And finally, in River City he has the chance to affect the future course of Chicago by integrating his ideas in curving mega structure half-a-mile long, sinuously following the river southward into the decayed industrial tundra of the old city of smoke and steel which is being replaced by the new city of microchips, services and social democracy.
- Allan Temko, "Bertrand Goldberg" in 15O Years of Chicago Architecture
River City was initially proposed as the culmination of Goldberg's vision of "a city-within-a city," BGA originally envisioned a high-density site of mixed-use skyscrapers 72-stories tall, with the towers uniquely linked in "triads", connected by skybridges and containing everything from schools to shopping centers. Bending to political pressure about density and unable to get the zoning variance needed to proceed, the design was modified extensively over a ten-year planning period and resulted in a "snake" like structure (River City II), described by Goldberg as unfolding the towers and laid them on their end.
The initial scheme for River City, however, with the triad towers, incorporated all the planning lessons that Goldberg had learned in the fifteen years since designing Marina City. He emphasized the need for density, in order to have sufficient population to support not only commercial activities, but also educational facilities, infrastructure (such as light rail) and entrepeneurial business development centers. While unrealized and likely overscaled, the original planning work represents a high-point in the range and variety of planning ideas for large scale urban redevelopment.

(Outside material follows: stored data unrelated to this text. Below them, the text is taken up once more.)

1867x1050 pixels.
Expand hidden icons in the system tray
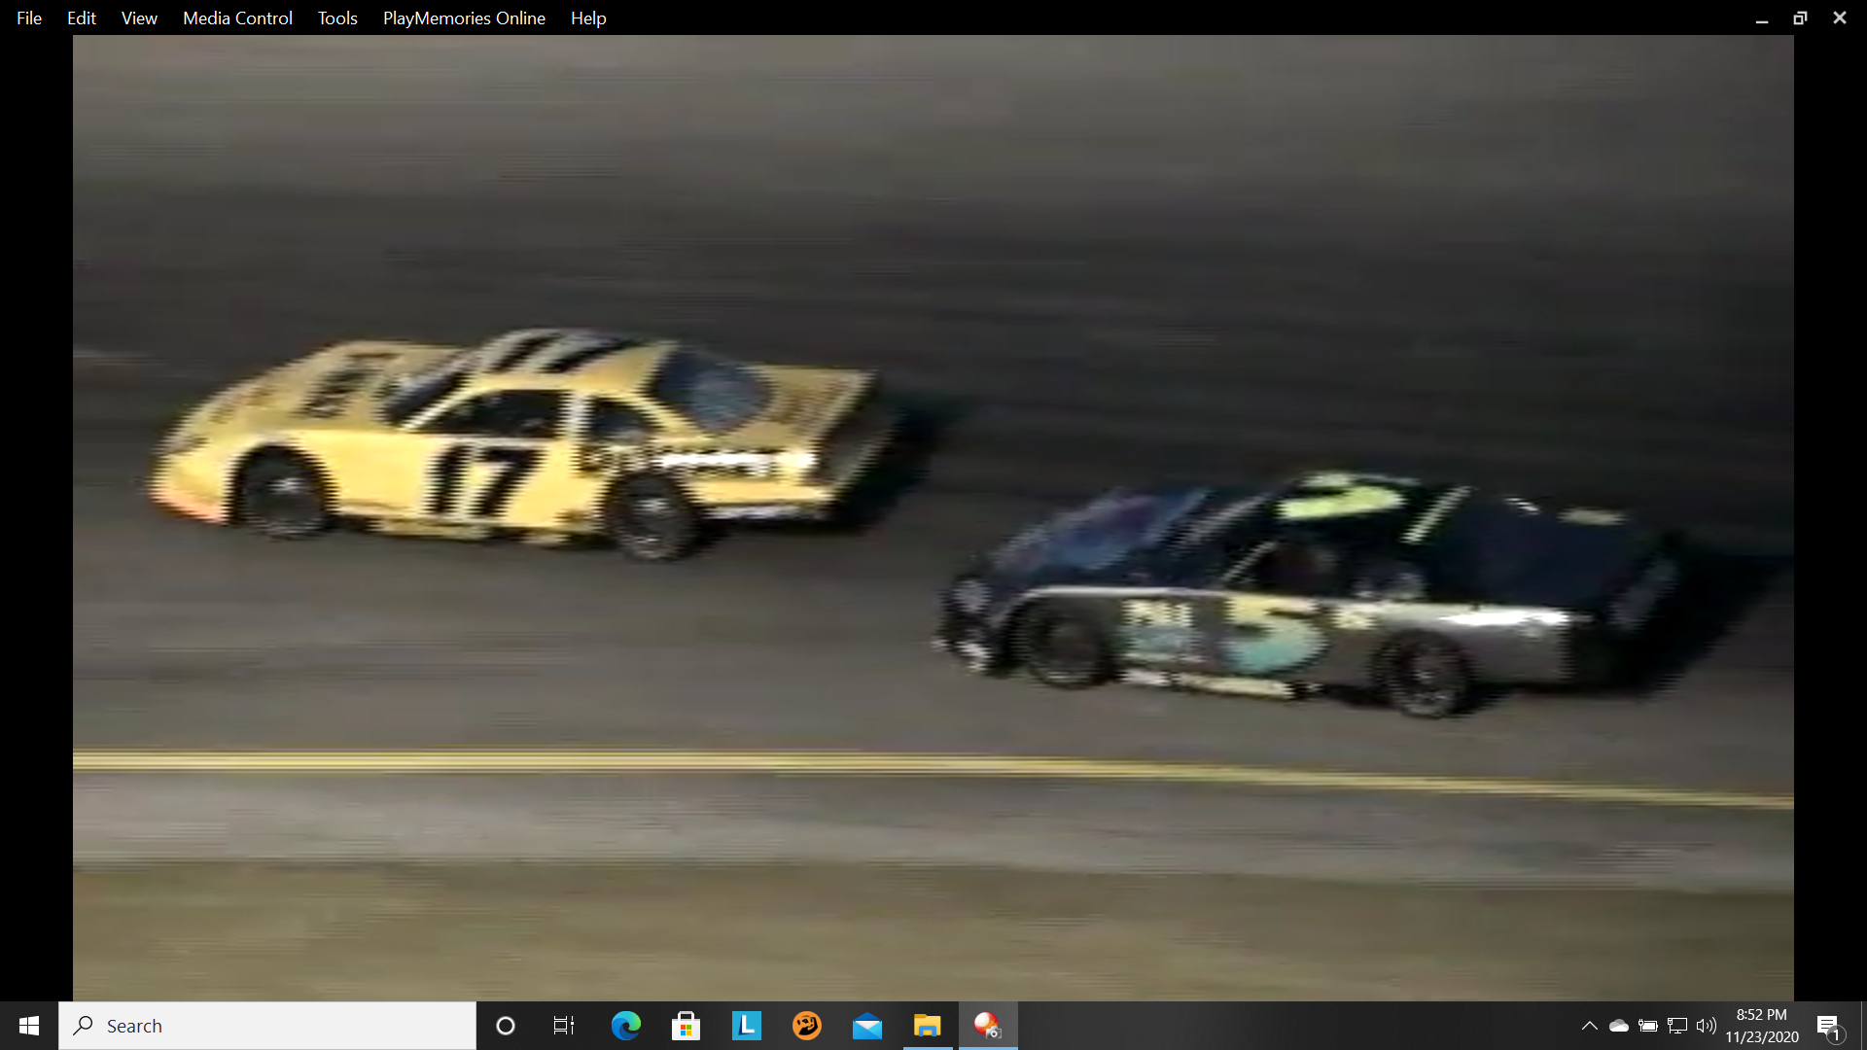[x=1589, y=1025]
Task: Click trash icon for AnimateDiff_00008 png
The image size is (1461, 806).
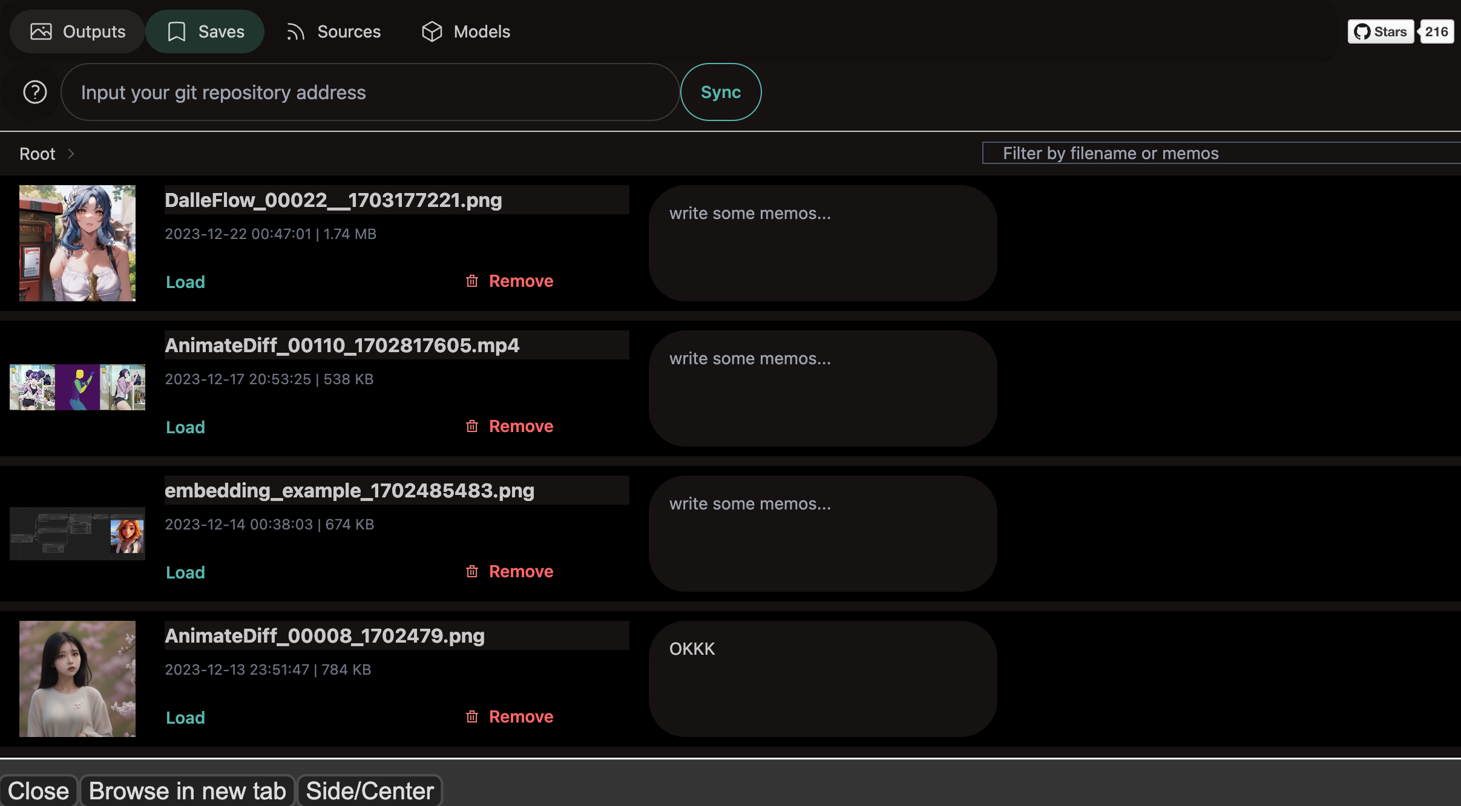Action: [x=472, y=716]
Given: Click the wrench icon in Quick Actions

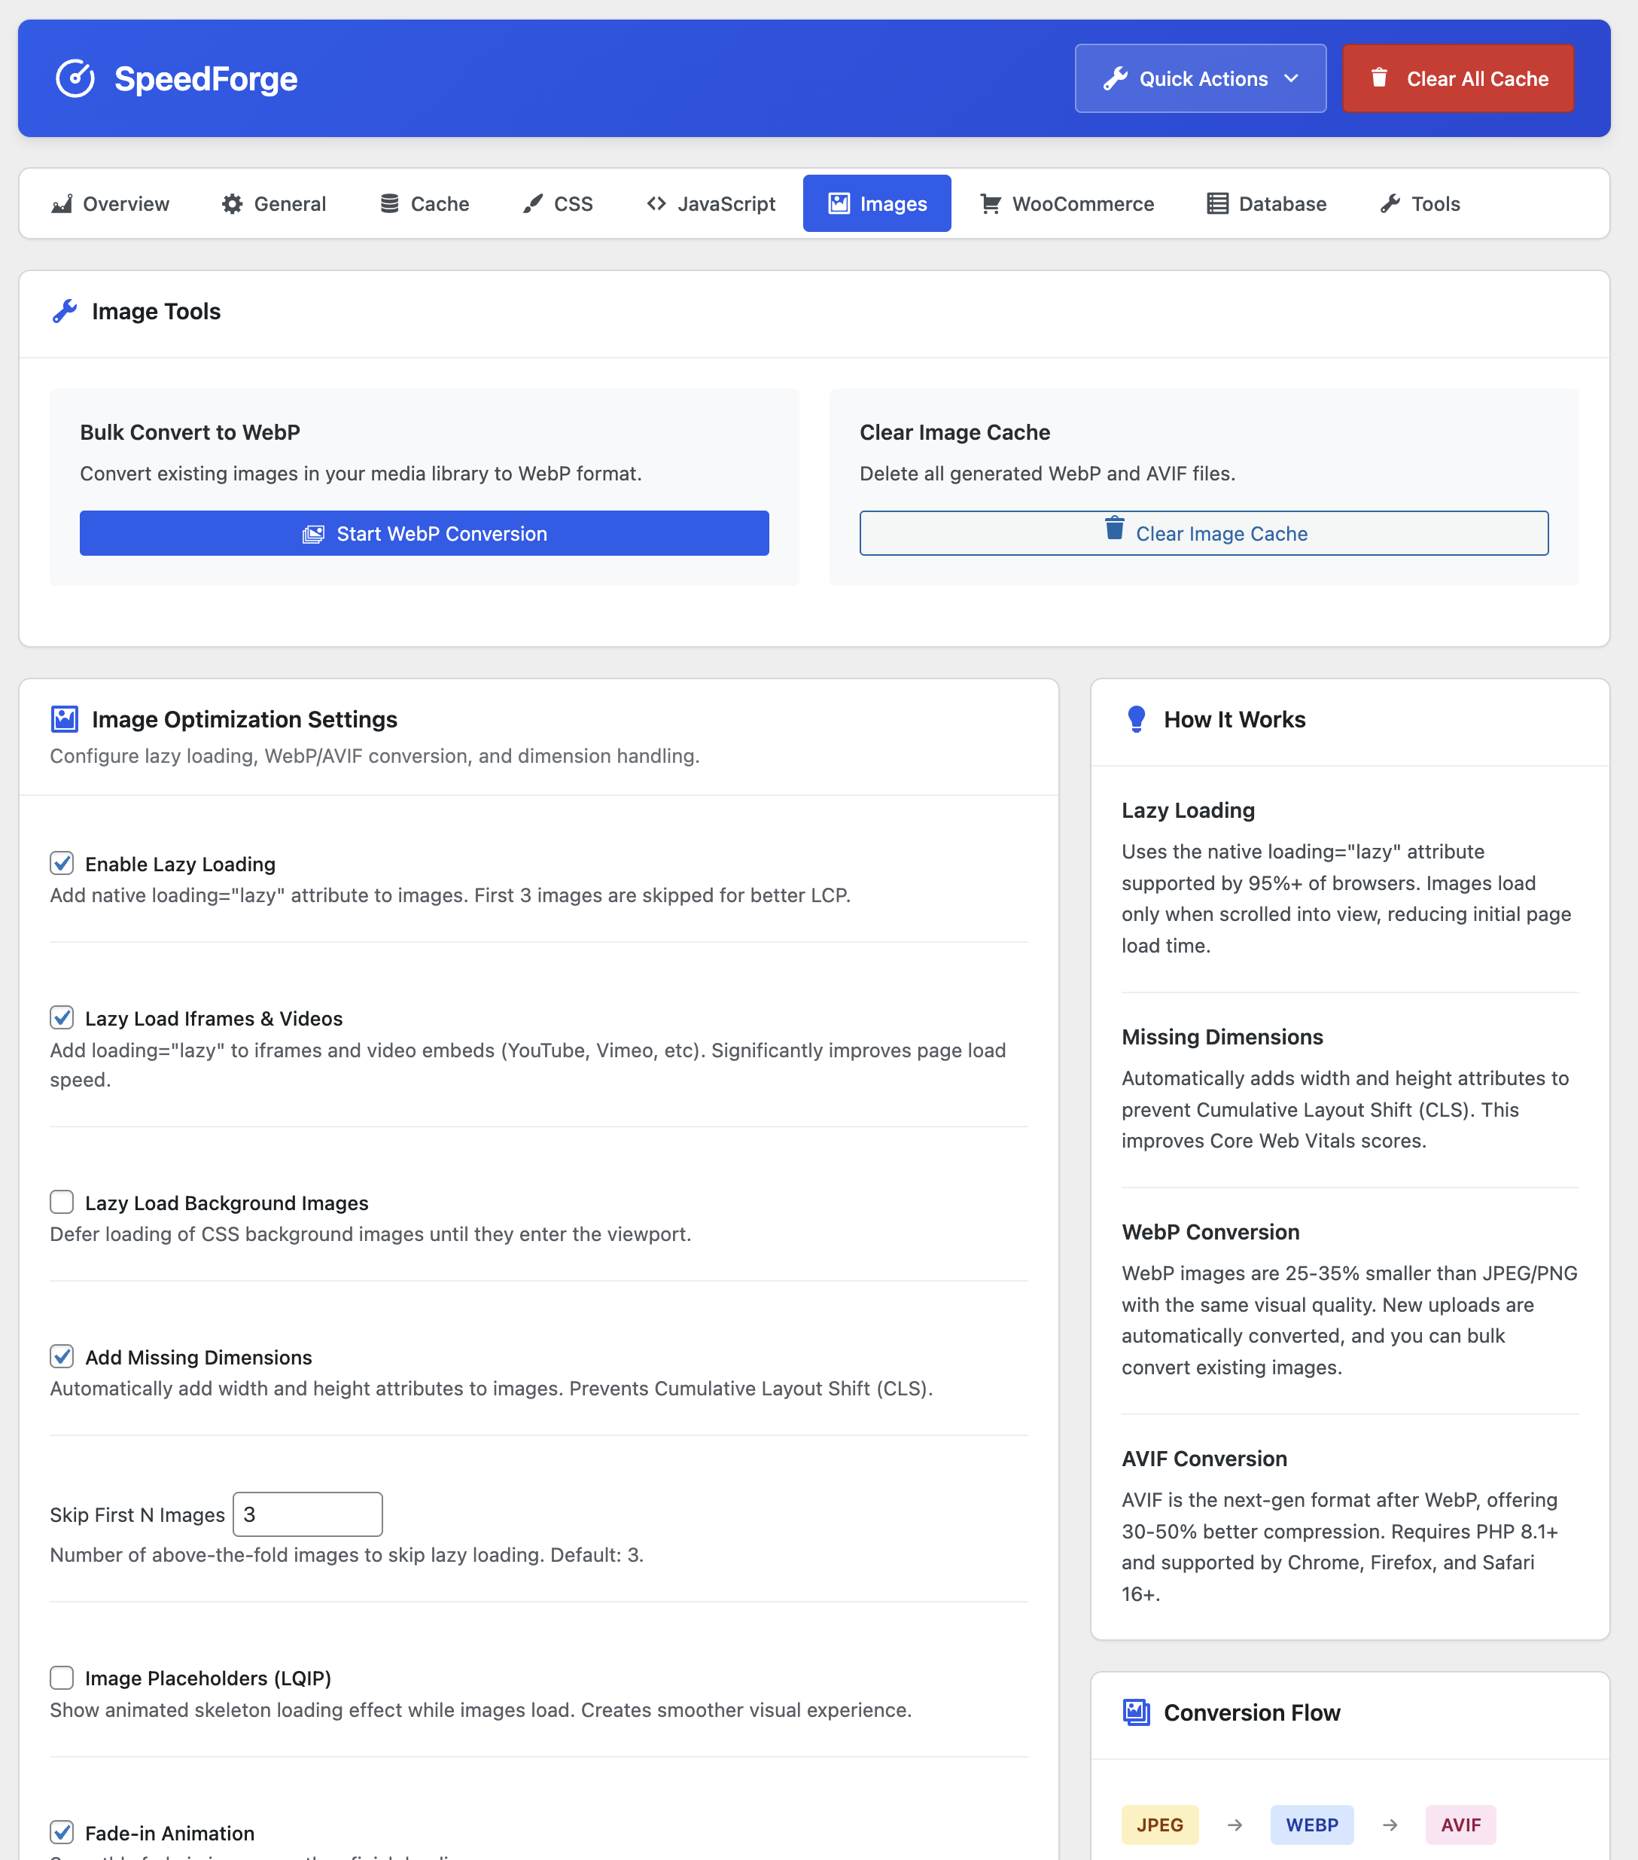Looking at the screenshot, I should [1115, 78].

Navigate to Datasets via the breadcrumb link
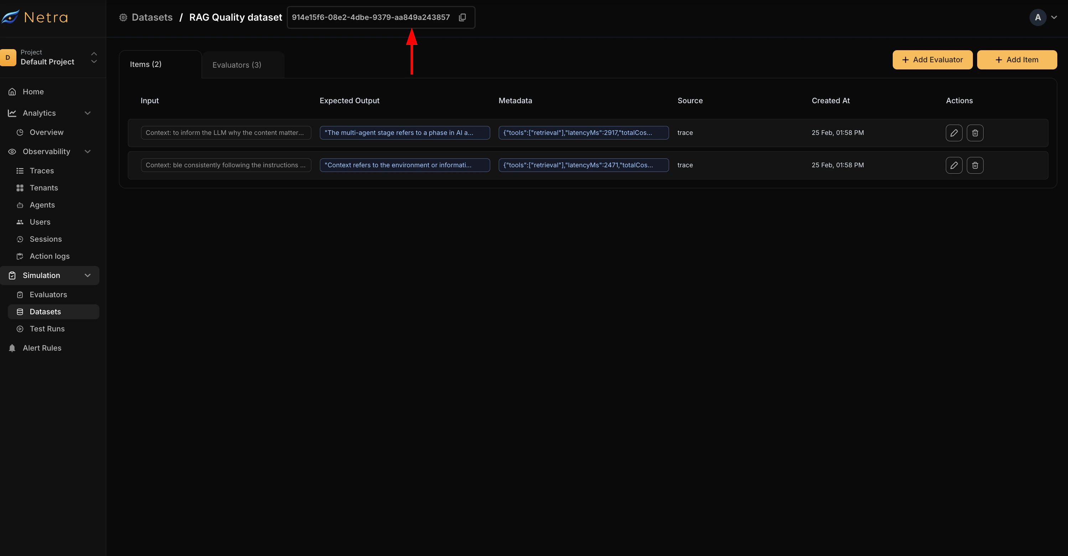click(152, 17)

Following this, a number of varied schemes were develoed. The triad towers was the main focus of the office throughout the 1970s and into the early 1980's. By 1979, however, the office began to look at "unfolding the tower" and making a mid-rise "snake" version. A portion of that was constructed as River City II.
There was also an intermediate design, River City 1A developed c. 1984, which featured three different massings - a tower, a cone and a snake - brought inventively together. The cone was to house a vast commercial shopping center, a single tower for residences, and the snake was already built.
The original discussions for River City began as early as 1968 when Goldberg met with Harris Ward, CEO of Commonwealth Edison, to "describe a new city center...Harris wanted to help rebuild or build a new concept of a city." Harris was stricken with cancer, the project was undertaken by Tom Ayres, who hired SOM instead who designed Printers Row instead, a more conventional development. However, Goldberg maintained a relationship with the Chesapeake and Ohio Railroad (CSX) who owned the railroad land along the river, and designed River City independently of Printers Row. Goldberg acted as designer, promoter and developer for the River City project, until in the later years, when River City II was underway, he was joined by Dan Epstein as a fellow developer.